CONSIGNES -
A) Relevez tous les titres de pièces cités dans le texte sur Mesure pour mesure.
B) Traduisez en anglais cette phrase du texte sur Mesure pour mesure : « "Jouer au Trident, c’est un beau défi!" s’exclame Sophie Martin. »
C) Rédigez la suite du texte sur Mesure pour mesure, à partir de sa dernière phrase.

TEXTE -
----

Mesure pour mesure : Pour le meilleur et pour Shakespeare
Nouvelles recrues de la scène théâtrale, SOPHIE MARTIN (CADQ 2000) et THIERRY DUBÉ (CADQ 1999) prennent d’assaut, avec un visible enthousiasme, la scène du Trident. Au menu, deux des principaux personnages d’une pièce jouée pour la première fois en français au Québec: Mesure pour mesure, leur premier Shakespeare…
"Jouer au Trident, c’est un beau défi!" s’exclame Sophie Martin. "C’est emballant, mais c’est sûr que ça amène aussi son lot d’insécurité, de pression", ajoute Thierry Dubé. Après Les exercices de conversation et de diction françaises pour étudiants américains en décembre pour l’une, Un oeuf dans la cité au printemps dernier pour l’autre, le passage d’une petite à une grande scène – "ça a quand même 60 pieds de large, cette scène-là!" précise Thierry – se fait avec fébrilité, certes, mais aussi avec confiance. "On est très bien entourés, commente Sophie. De gens expérimentés, de gens qu’on admire, aussi. On ne pouvait pas mieux espérer, vraiment."

----

DONNÉES FOURNIES -

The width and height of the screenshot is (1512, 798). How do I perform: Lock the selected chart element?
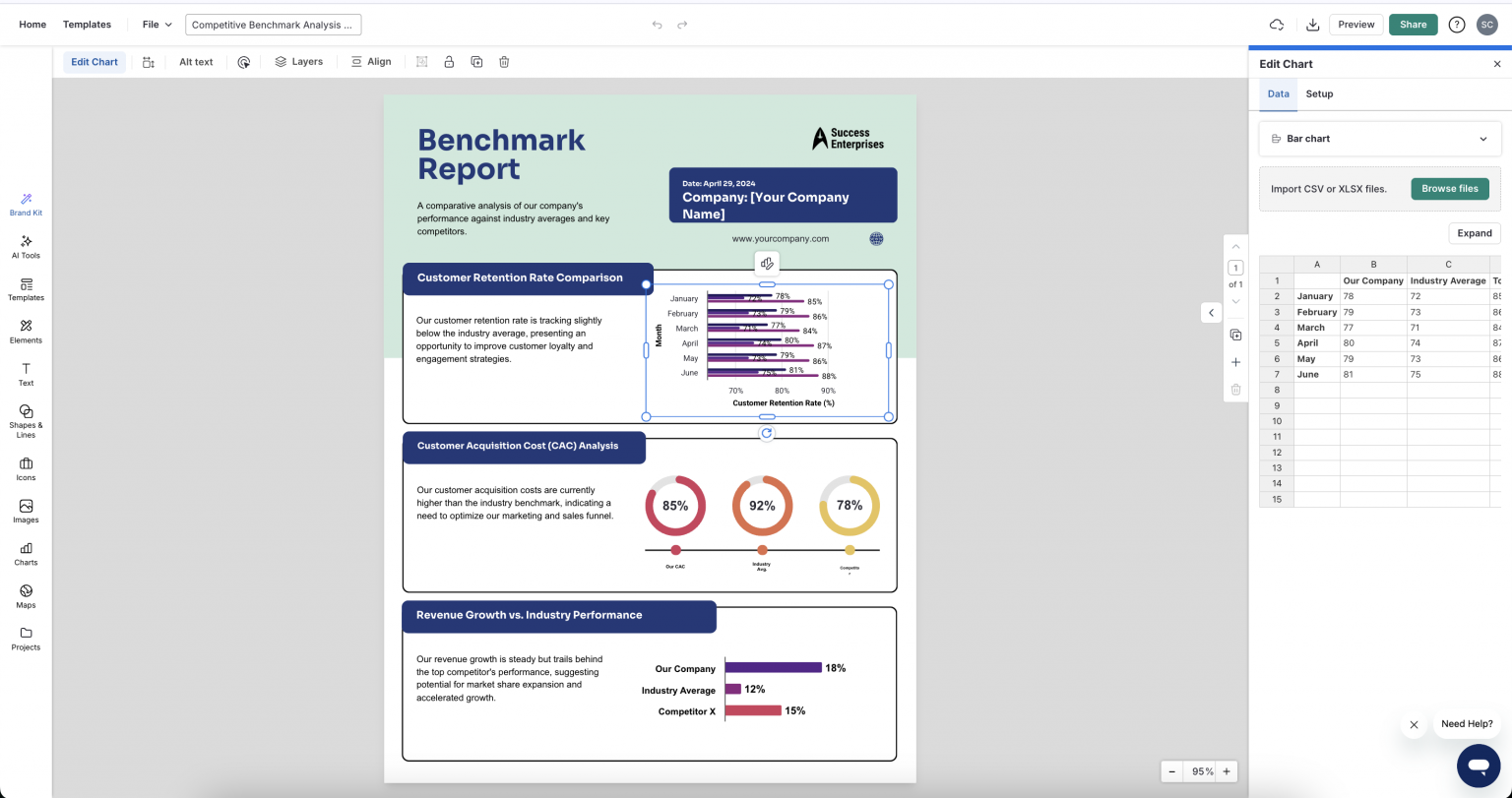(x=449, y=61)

----

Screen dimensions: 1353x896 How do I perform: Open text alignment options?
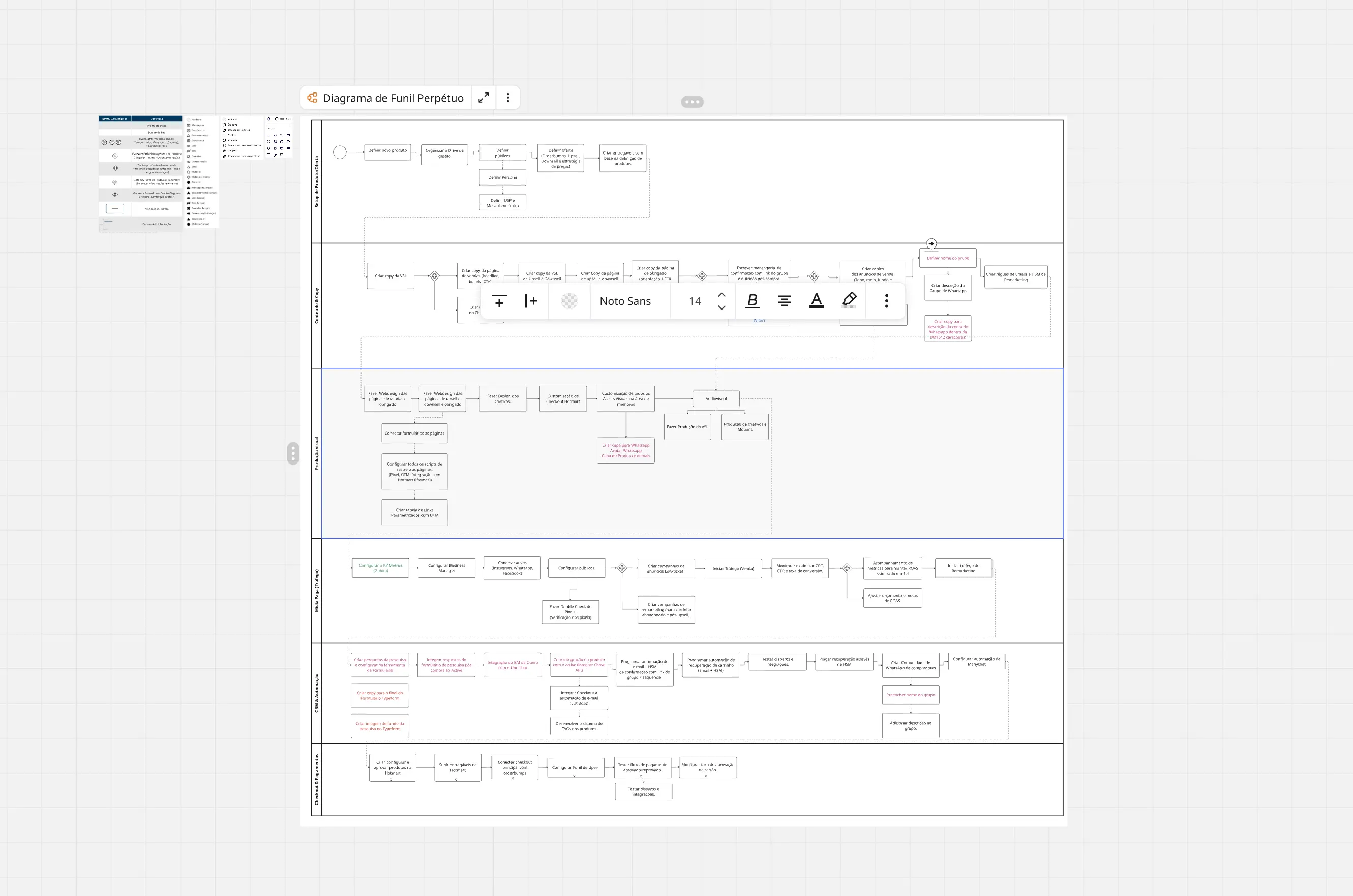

----

RÉPONSES RÉDIGÉES -
A)
- Mesure pour mesure
- Les exercices de conversation et de diction françaises pour étudiants américains
- Un oeuf dans la cité

B) "Performing at the Trident is a great challenge!" exclaims Sophie Martin.

C)
Dans cette comédie aux accents tragiques créée en 1604, ils incarnent deux personnages qui, du haut de leurs principes, seront confrontés à la complexité de la vie réelle, où tout est rarement blanc ou noir. Sophie Martin incarne Isabelle, une jeune fille pure et intègre. "Isabelle se prépare à entrer au couvent parce qu’elle est en désaccord avec la société corrompue dans laquelle elle évolue. Elle devra plaider pour sauver la vie de son frère, puni justement pour quelque chose qu’elle abhorre… Tout au long de la pièce, elle est confrontée à elle-même: à ce qu’elle désire, à ce qu’elle est."
"Angelo, expose Thierry Dubé, est un peu le pendant du personnage d’Isabelle: lui aussi est très intègre, très pur. Il voit toute la corruption qu’il y a dans la ville, et il veut évincer le mal. Là où le bât blesse, c’est qu’à un moment donné viennent le rattraper l’émotion, la chair: il est séduit par la vertu d’Isabelle, qui plaide pour ce qu’elle hait. Et en échange de la grâce de son frère, il exige qu’elle lui sacrifie son honneur. Mais il y a vraiment une lutte intérieure chez ce personnage: succombera-t-il au péché, ou respectera-t-il son idéal de droiture?"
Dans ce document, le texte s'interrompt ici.